It is, however, difficult to imagine how else to test this model, proponents of Guyton's model might suggest. The model of Caldini and colleagues [26] identifies three partial differentials needed to resolve the authors' equation for the vasculature: cardiac output, PRA, and stressed volume. It is necessary to hold one of these variables constant to assess the relationship between the other two. Thus, to assess the effect of volume on cardiac output/venous return, PRA must be held constant. Within the experimental model used by Guyton, this required that pump speed change.

The other broad criticism of Guyton's model is that it contains misinterpretations of the original experimental data, specifically that data generated from several static measurements have been interpreted as describing the dynamics of venous return and cardiac output.

Critics of venous return curves argue that the technique of representing the data as curves (rather than as a series of discrete, static points) encourages the belief that there are dependent relationships between PRA, MCFP, and venous return. In one critic's words, 'in that model ... venous return is driven through a fixed hydraulic resistor connected between a pressure source fixed at MCFP and an independently variable "back pressure" PRA. ... this practice of taking the components of the model as having actual counterparts in the vasculature confuses a mathematical abstraction with reality' [1]. Additionally, Guyton did not clarify how his model might explain what occurs when cardiac output is on the flat portion of the cardiac function curve. In this situation, both PRA and MCFP may rise without a change in cardiac output.

◆ Work request: Return the part of the extract on Guyton's model between "Critics of venous" and "in cardiac output.", inclusive, word for word. The records have no connection to the extract on Guyton's model.

◆ Provided information:

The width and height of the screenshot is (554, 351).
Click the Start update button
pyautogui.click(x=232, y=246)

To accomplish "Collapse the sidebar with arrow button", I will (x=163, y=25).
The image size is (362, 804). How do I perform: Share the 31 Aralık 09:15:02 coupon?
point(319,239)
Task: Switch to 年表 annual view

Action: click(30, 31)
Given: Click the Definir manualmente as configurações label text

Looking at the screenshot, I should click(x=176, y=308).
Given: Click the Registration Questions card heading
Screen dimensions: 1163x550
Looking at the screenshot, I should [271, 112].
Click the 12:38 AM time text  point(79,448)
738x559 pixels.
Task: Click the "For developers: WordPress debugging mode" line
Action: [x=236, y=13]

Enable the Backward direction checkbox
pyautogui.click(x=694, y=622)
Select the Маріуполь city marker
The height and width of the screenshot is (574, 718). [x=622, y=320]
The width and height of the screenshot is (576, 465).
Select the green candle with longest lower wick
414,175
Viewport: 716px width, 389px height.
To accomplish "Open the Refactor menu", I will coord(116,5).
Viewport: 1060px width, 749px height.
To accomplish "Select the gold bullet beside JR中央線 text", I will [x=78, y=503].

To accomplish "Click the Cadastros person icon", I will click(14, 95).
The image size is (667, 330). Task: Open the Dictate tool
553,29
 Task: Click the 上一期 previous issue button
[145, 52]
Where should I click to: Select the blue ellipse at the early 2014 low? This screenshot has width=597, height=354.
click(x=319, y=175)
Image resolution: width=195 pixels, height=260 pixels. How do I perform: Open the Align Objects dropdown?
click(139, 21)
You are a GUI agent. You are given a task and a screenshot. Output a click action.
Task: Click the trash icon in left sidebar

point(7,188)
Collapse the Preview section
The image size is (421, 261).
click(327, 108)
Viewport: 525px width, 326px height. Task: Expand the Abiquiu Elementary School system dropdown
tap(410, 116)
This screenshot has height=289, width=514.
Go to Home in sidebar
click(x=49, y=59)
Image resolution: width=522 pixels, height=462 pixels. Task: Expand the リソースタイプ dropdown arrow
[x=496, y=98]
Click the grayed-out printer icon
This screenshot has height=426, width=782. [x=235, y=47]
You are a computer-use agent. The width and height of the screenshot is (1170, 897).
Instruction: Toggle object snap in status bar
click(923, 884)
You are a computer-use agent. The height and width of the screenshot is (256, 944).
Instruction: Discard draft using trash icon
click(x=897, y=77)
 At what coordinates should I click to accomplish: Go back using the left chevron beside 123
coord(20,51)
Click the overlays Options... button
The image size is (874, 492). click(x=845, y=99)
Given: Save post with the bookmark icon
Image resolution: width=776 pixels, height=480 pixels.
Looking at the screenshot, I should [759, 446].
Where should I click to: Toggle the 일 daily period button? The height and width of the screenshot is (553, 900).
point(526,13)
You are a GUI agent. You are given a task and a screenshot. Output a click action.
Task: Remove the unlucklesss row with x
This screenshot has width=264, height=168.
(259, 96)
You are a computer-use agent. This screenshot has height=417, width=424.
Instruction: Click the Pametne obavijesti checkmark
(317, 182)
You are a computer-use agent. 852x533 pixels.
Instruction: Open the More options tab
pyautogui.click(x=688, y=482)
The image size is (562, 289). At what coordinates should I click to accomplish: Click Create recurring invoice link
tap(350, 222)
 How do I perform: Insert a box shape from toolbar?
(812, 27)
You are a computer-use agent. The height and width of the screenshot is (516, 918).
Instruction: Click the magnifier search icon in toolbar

◆ Answer to this problem:
Critics of venous return curves argue that the technique of representing the data as curves (rather than as a series of discrete, static points) encourages the belief that there are dependent relationships between PRA, MCFP, and venous return. In one critic's words, 'in that model ... venous return is driven through a fixed hydraulic resistor connected between a pressure source fixed at MCFP and an independently variable "back pressure" PRA. ... this practice of taking the components of the model as having actual counterparts in the vasculature confuses a mathematical abstraction with reality' [1]. Additionally, Guyton did not clarify how his model might explain what occurs when cardiac output is on the flat portion of the cardiac function curve. In this situation, both PRA and MCFP may rise without a change in cardiac output.